Data items:
----
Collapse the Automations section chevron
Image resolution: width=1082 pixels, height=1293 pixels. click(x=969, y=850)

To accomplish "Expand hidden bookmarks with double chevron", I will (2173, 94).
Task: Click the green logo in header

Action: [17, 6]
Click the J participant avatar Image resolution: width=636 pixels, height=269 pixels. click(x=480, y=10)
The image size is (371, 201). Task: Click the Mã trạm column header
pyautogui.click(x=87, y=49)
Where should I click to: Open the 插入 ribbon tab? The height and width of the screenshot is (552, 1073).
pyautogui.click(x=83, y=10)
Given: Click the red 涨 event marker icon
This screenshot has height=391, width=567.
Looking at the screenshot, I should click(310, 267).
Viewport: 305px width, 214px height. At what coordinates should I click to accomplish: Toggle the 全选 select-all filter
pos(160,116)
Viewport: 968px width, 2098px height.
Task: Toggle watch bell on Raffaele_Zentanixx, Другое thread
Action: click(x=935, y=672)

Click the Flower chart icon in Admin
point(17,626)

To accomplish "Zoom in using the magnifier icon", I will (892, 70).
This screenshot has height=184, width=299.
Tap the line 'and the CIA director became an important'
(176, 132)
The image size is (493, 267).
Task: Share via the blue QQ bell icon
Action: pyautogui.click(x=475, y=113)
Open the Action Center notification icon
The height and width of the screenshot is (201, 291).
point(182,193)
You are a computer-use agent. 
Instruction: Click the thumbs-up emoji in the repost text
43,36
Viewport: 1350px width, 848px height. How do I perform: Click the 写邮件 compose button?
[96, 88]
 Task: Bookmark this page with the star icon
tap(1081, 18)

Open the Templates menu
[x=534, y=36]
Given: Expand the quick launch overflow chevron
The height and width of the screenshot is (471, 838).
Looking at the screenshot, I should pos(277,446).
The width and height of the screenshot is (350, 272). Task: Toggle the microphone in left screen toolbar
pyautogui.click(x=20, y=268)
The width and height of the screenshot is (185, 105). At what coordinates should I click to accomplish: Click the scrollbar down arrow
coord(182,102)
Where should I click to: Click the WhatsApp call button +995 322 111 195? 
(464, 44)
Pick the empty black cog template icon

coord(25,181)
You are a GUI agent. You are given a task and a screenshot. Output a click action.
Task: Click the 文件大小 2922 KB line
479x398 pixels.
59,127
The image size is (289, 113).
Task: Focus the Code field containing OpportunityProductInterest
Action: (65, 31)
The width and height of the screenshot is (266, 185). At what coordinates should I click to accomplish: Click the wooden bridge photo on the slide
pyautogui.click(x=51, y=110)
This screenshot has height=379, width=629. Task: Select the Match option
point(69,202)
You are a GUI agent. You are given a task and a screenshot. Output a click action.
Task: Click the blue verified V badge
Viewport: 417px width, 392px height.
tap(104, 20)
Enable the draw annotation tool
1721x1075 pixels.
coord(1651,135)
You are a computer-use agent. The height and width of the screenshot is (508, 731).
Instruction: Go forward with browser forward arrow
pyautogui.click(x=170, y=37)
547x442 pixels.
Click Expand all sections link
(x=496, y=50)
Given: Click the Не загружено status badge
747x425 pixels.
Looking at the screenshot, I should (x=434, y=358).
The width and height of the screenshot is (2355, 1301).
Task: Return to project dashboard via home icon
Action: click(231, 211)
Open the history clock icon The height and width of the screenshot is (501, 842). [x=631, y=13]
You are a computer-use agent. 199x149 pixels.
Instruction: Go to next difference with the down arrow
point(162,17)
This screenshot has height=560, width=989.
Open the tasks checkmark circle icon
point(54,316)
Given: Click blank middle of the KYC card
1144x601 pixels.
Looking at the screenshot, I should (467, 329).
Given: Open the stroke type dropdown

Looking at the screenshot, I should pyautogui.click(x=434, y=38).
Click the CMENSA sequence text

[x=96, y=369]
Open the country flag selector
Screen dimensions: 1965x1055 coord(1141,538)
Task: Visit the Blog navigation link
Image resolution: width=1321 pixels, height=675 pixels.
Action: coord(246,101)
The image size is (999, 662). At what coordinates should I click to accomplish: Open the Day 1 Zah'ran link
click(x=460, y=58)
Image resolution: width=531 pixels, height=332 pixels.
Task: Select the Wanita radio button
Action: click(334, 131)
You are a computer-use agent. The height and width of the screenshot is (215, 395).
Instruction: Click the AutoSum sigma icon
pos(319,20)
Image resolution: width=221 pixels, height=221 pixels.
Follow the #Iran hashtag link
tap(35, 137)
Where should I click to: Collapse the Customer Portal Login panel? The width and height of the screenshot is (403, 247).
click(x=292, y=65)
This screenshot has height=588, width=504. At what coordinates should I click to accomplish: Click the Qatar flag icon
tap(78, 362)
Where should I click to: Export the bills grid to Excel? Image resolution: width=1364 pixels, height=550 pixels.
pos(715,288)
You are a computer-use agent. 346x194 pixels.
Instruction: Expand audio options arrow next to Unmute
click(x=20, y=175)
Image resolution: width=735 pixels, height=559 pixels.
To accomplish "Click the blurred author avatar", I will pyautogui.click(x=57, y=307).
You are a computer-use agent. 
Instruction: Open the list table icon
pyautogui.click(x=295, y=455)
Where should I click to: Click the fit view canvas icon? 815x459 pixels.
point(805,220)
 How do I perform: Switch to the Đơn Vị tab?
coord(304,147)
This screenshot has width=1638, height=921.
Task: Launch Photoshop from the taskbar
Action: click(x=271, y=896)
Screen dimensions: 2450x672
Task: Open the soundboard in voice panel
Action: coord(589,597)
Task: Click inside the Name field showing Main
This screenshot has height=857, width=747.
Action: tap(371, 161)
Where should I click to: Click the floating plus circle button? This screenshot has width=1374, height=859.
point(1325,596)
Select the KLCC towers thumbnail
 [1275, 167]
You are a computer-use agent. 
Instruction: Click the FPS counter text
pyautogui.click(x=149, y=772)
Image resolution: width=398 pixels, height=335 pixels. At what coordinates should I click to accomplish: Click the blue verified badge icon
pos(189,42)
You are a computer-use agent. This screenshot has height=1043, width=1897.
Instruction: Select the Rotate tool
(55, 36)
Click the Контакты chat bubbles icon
----
> [Written task]: Extract every line of the material above that contains the string "Viewport", matching case exactly.

> [Solution to the problem]:
Viewport: 305px width, 214px height. At what coordinates should I click to accomplish: Toggle the 全选 select-all filter
Viewport: 968px width, 2098px height.
Viewport: 1350px width, 848px height. How do I perform: Click the 写邮件 compose button?
Viewport: 417px width, 392px height.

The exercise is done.